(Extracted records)
'''

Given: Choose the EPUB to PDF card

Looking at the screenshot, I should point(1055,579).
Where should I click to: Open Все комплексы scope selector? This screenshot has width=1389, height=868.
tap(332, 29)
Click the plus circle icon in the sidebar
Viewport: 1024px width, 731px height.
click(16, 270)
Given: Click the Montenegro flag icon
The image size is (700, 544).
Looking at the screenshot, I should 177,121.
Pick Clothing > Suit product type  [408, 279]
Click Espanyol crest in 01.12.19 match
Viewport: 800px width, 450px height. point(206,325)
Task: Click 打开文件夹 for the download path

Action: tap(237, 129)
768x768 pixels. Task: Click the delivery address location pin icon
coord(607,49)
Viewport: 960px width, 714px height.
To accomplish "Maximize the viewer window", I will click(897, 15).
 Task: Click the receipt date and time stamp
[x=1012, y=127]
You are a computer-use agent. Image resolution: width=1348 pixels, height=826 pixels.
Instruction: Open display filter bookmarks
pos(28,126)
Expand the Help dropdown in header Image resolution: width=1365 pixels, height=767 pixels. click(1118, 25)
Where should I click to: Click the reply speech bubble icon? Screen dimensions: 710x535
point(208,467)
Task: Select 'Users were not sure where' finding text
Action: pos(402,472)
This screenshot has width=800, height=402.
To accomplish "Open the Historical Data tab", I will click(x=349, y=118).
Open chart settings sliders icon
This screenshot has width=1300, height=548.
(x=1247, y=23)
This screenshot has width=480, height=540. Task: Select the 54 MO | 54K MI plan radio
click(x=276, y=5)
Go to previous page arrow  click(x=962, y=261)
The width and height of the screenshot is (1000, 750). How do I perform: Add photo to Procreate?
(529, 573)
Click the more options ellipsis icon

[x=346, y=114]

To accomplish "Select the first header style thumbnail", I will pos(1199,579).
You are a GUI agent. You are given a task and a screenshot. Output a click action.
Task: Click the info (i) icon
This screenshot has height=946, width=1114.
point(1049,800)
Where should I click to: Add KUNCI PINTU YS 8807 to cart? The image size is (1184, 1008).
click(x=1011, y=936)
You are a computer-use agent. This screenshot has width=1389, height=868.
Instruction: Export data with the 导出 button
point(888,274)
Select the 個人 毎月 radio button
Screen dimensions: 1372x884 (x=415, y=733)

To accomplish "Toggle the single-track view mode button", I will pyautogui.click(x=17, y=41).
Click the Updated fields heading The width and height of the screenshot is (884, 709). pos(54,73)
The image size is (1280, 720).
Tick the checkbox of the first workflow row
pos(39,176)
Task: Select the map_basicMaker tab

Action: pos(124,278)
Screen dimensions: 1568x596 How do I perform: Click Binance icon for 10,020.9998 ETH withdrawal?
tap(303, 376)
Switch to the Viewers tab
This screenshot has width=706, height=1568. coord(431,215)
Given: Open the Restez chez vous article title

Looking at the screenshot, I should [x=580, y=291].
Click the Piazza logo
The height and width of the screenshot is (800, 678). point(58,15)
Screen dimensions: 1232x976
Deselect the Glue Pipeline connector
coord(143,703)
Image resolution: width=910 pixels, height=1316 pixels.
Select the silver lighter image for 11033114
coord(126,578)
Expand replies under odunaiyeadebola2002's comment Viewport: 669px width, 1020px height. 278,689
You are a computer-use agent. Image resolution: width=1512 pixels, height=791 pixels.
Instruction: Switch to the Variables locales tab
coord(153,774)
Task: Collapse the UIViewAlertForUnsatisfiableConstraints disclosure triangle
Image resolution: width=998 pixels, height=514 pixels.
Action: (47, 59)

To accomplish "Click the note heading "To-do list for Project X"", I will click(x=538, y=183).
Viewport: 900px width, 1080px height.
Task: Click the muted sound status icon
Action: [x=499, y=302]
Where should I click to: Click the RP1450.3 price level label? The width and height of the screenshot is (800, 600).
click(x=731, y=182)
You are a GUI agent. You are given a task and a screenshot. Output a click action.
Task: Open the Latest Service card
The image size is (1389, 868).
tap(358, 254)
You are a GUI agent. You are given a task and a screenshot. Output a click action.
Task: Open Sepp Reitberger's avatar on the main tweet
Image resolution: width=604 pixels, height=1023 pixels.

'''

# About this exercise
Could you return exactly the stretch of the data above that starts at the line with "This screenshot has width=1300, height=548." and ends at the line with "Task: Click the info (i) icon", both lines included?

# Answer to this task
This screenshot has width=1300, height=548.
(x=1247, y=23)
This screenshot has width=480, height=540. Task: Select the 54 MO | 54K MI plan radio
click(x=276, y=5)
Go to previous page arrow  click(x=962, y=261)
The width and height of the screenshot is (1000, 750). How do I perform: Add photo to Procreate?
(529, 573)
Click the more options ellipsis icon

[x=346, y=114]

To accomplish "Select the first header style thumbnail", I will pos(1199,579).
You are a GUI agent. You are given a task and a screenshot. Output a click action.
Task: Click the info (i) icon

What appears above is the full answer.